If approved, the six new warehouses would join the roughly 4,000 other warehouses that have already been built in the Inland Empire, this region east of Los Angeles spanning both Riverside and San Bernardino counties. All told, those warehouses already cover more than 1 billion square feet of land, with an estimated 170 million additional square feet of planned or proposed warehouse construction in the pipeline, including this project.

For neighbors like Larratt-Smith, whose house overlooks this field, it’s enough.
“We’ve been here since my son was an infant, in 2011,” she said. “When I look out in my backyard, I look out on the fields and on the military bunkers that they’re planning to blast. So I’m right here on the edge.”
‘It really snuck up on us’
This region has long been known as a logistics hub — it’s close to the Los Angeles and Long Beach ports and for years had relatively cheap, open land to build on. But Larratt-Smith says the pace of construction over the past decade has been staggering.
“It really snuck up on us,” she said. “Over time, we looked around and we were surrounded.”

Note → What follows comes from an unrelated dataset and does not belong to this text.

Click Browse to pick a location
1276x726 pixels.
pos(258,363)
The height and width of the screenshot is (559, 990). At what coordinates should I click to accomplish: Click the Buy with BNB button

There’s a lot of support behind the proliferation of these giant industrial buildings — including from virtually every chamber of commerce in the Inland Empire and many labor unions. Most city councils and other local government agencies have been happy to welcome the developments, citing the influx of trucking and warehouse jobs they bring, and their proximity to the two largest ports in the country.

But the pace of growth is causing a backlash among some residents, community groups and environmental organizations. They argue that the warehouses have not brought an economic boom, but rather low-paying, sometimes dangerous and often seasonal jobs. And they say the trucks bringing goods to and from the warehouses around the clock are emitting dangerous chemicals that are making people here sick.
“With all these corporations coming in from outside, buying these warehouses, basically they’re exploiting our land,” said Larratt-Smith, who has created a group called R-NOW, or Riverside Neighbors Opposing Warehouses.
“We have to pay the price of the traffic and the air quality and aesthetics and quality of life, but we don’t really reap any of the benefits,” she said.
Some researchers agree. Susan Phillips, professor of environmental analysis at Pitzer College in the nearby city of Claremont, has been studying the impact of warehouses for over two decades.